5:46 p.m. An eerie calm sets in over my Mid-City neighborhood. As the sun retreats and temperatures drop, a light rain is falling. I am reminded of a story about a grasshopper and a colony of ants. In the story the grasshopper spent his summer days playing music and making merry. He scoffed when the ants warned him of the coming winter, and at the work they did to store food for the coming cold. In my waking reverie, I am the grasshopper, but I have a shotgun, and those ants give up their food real quick… I wake from my nap with the taste of an ant-cheeseburger on my lips.
6:00 p.m. Children, at least one of them mine, are hungry. Fortunately I have food in the pantry. Starting to regret breaking up the chairs for firewood.
7:15 p.m. Starting to look for second-hand chairs online. Also looking for some sort of gift for neighbors that says, “I'm very sorry I considered eating you during the GREAT WINTER STORM OF 2014 but you really should be flattered that I at least considered you supple enough to butcher, so no hard feelings?” and failing miserably. Throw pillows? Scented candles? Settled on bottles of moderately inexpensive wine.

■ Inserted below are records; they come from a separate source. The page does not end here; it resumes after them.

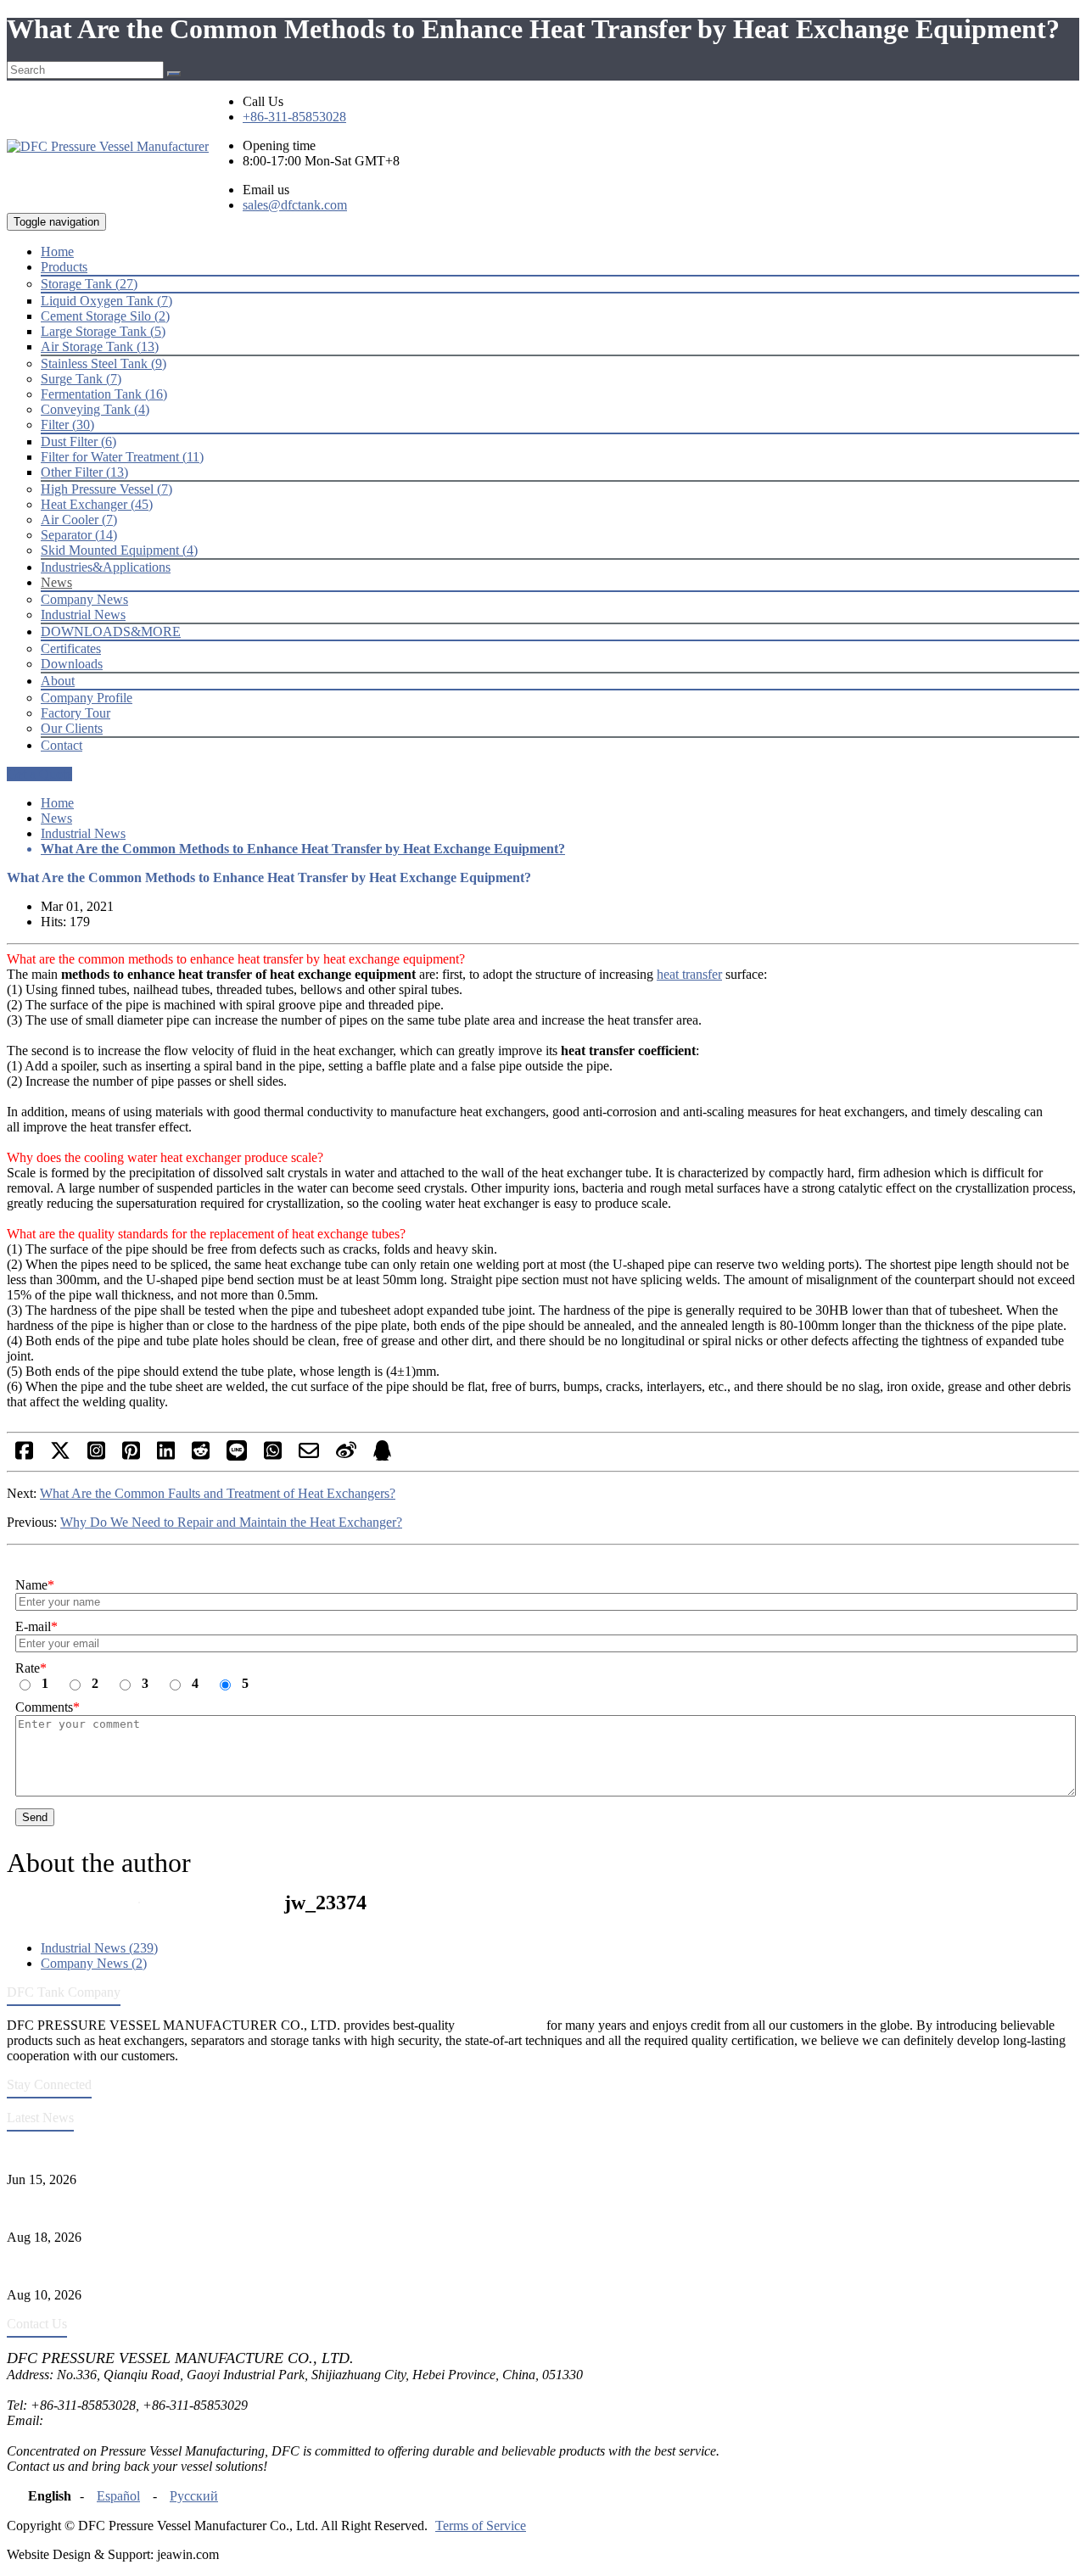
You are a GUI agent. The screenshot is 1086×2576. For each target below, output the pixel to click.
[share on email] (309, 1456)
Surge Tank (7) (81, 379)
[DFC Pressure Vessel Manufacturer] (108, 146)
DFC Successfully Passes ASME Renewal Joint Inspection (164, 2150)
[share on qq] (382, 1456)
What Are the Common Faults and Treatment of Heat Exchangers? (217, 1493)
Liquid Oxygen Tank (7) (106, 300)
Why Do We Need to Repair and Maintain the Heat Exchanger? (231, 1522)
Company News (84, 599)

8:00 p.m. Moderately inexpensive wine is pretty good. Will probably give neighbors even less expensive bottles of wine, assuming world thaws from current WINTER STORM conditions, which is uncertain.
8:19 p.m. Moderately inexpensive wine gone. Much weeping, most of it mine, though some, unrelated to loss of moderately inexpensive wine, may be attributed to toddler.
8:21 p.m. Toddler assuaged by return of “nummy num num” cracker-food. Wife has put down the hammer.
9:00 p.m. Watching weather people on the television. Considering which one I would eat if “forced” to choose. Realize this is not related to the WINTER STORM, but something I consider whenever I watch the local news. Think perhaps I should seek help, but I have it totally under control, totally.
Wednesday, Jan. 29
7:30 a.m. I wake to a world of white and silence. I am in the bathroom. Outside it's cold, and there's a little ice on my car.
8:40 a.m. I drive to Gracious Bakery. “I knew you'd be here,” they say, which I take to mean that I am a rugged lumberjack-mountain-man-special-forces-he-man type, but which in fact means “because you are addicted to our coffee and pastries.”
9:30 a.m. I continue to consider which of the neighbors to eat, but at this point it's truly academic. I'd never eat my neighbors! Seriously!
I hope your experience with the WINTER STORM 2014 was as pleasant and non-disastrous as mine, and that none of you were pressed into eating your fellow humans? Ordinarily this is the part where I'd ask you to tell me your stories, but under the circumstances, perhaps that's best for another day?